TRY IT
Search the data for the word "agent" and copy every line that contains it.

TASK INPUT

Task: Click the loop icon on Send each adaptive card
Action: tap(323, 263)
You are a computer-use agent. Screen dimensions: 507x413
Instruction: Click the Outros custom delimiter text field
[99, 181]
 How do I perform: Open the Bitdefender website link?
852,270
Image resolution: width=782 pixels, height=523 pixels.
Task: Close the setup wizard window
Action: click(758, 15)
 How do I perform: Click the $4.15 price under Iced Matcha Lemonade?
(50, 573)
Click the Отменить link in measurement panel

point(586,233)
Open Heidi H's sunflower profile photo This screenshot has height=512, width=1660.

--

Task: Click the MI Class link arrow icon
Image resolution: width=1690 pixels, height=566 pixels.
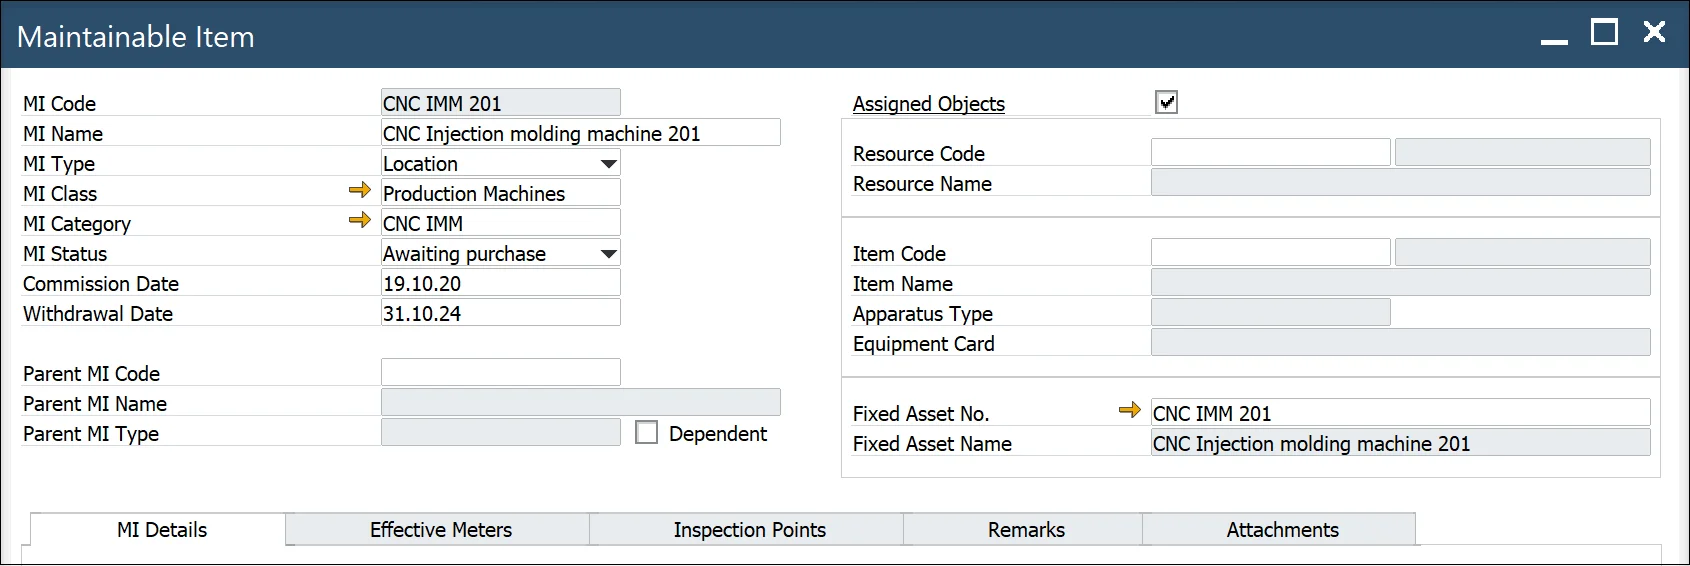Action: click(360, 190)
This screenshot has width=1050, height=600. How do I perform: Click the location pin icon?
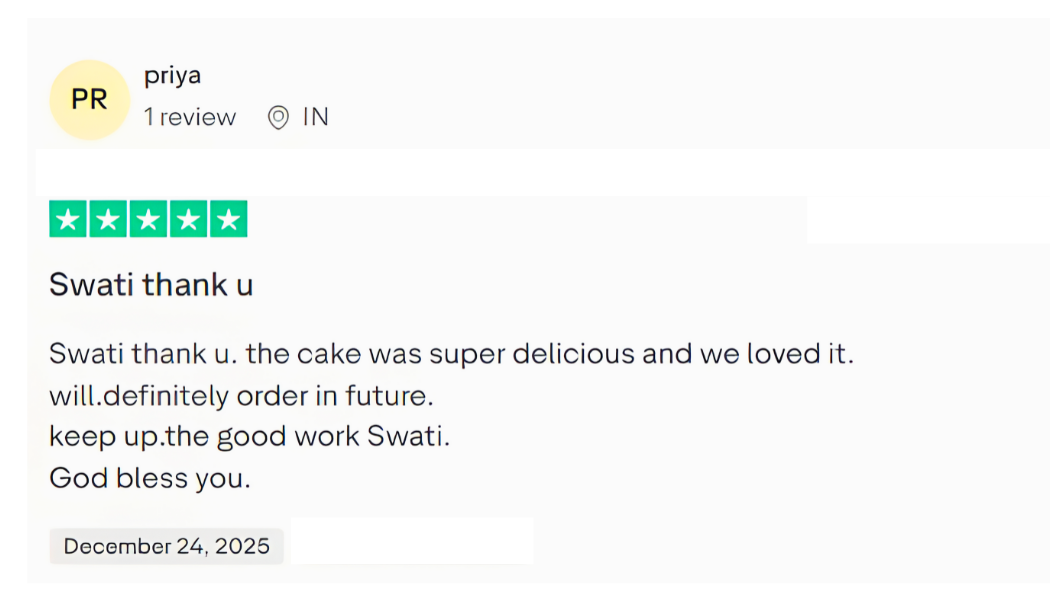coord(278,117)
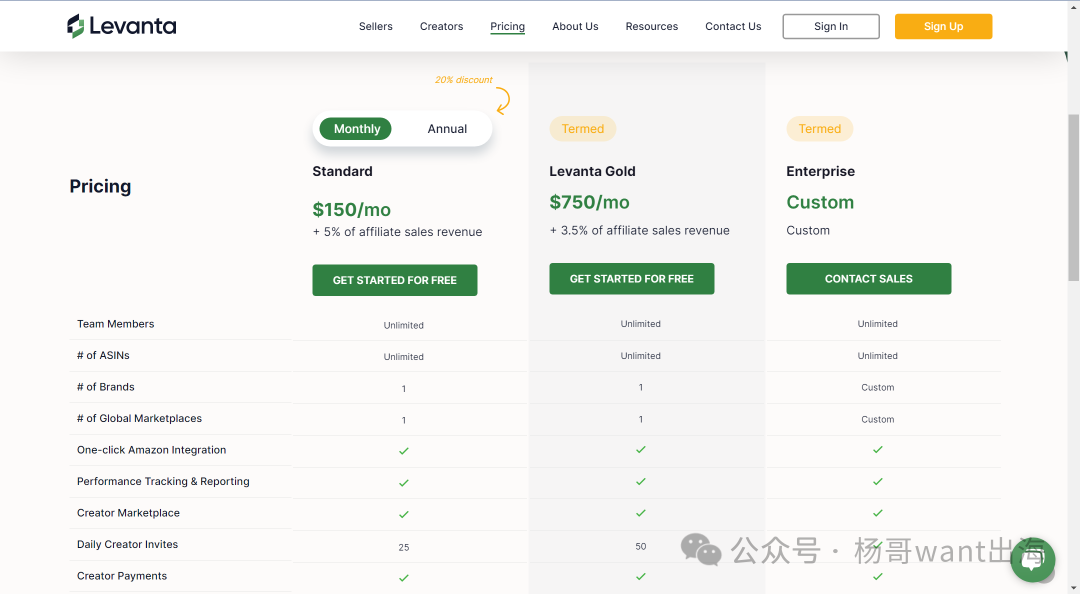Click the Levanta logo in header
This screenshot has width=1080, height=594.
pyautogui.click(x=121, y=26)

...

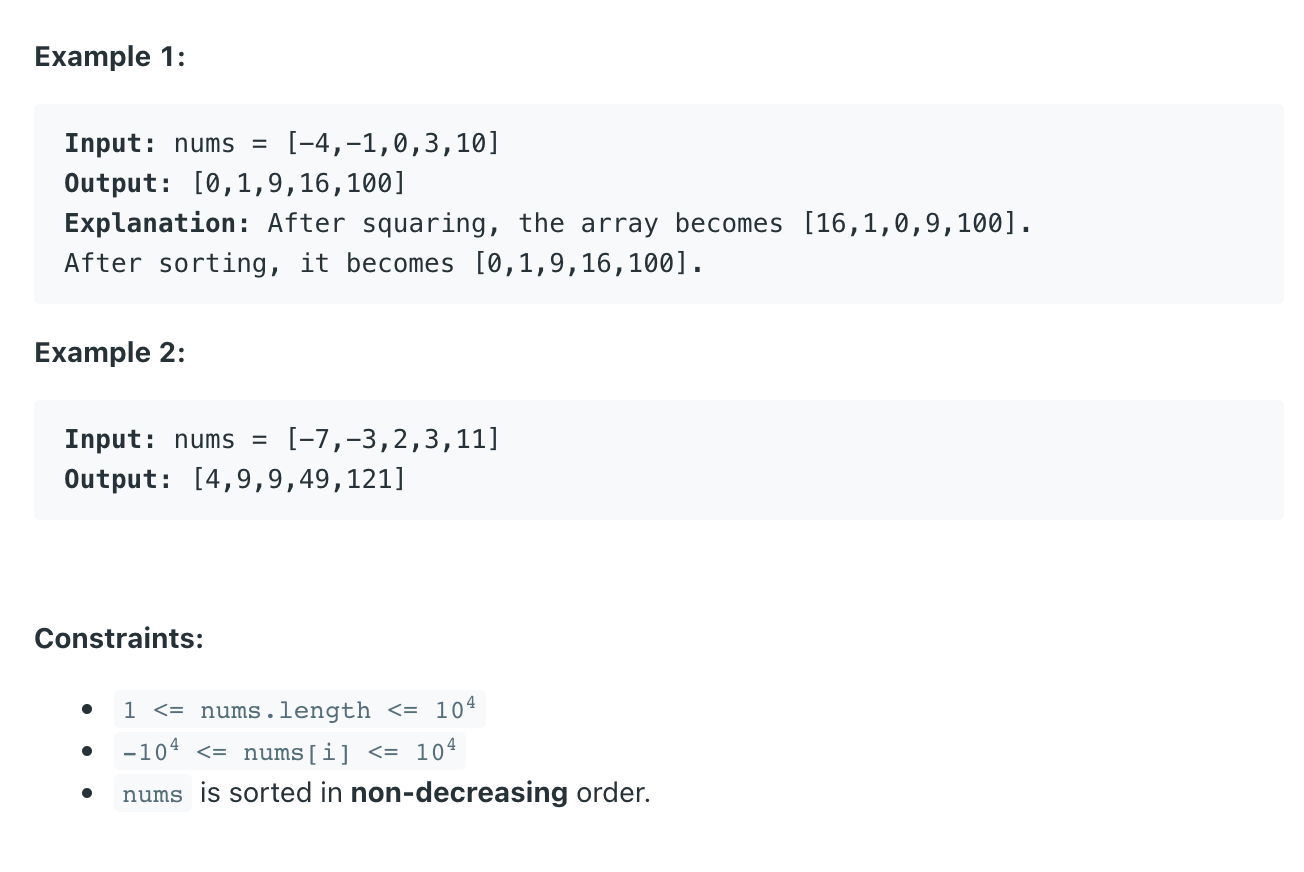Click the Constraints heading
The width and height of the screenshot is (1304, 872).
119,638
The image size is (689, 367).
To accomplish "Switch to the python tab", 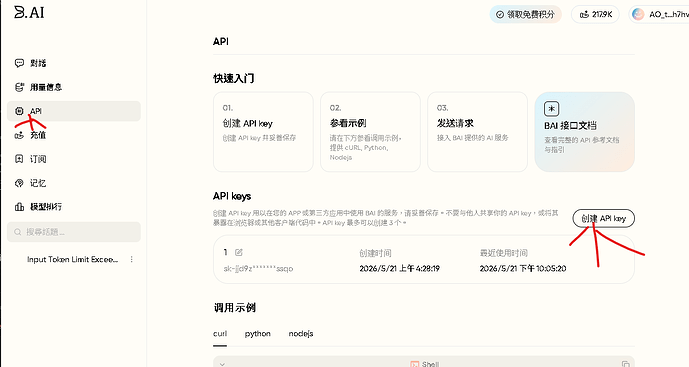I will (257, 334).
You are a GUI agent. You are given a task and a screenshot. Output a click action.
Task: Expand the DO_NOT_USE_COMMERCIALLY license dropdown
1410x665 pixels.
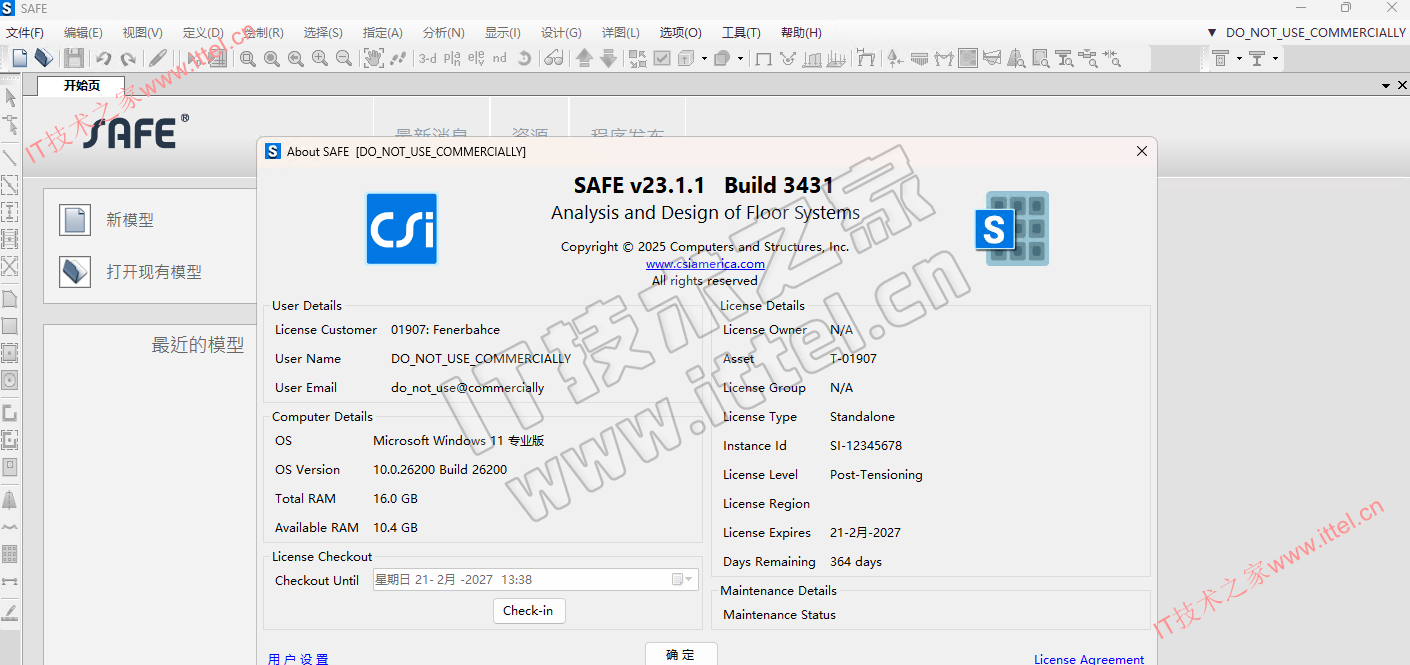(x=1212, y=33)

ANSWER TO THE EXERCISE
You are a computer-use agent. Screen dimensions: 507x413
You are a GUI agent. You are given a task and a screenshot. Output a click action.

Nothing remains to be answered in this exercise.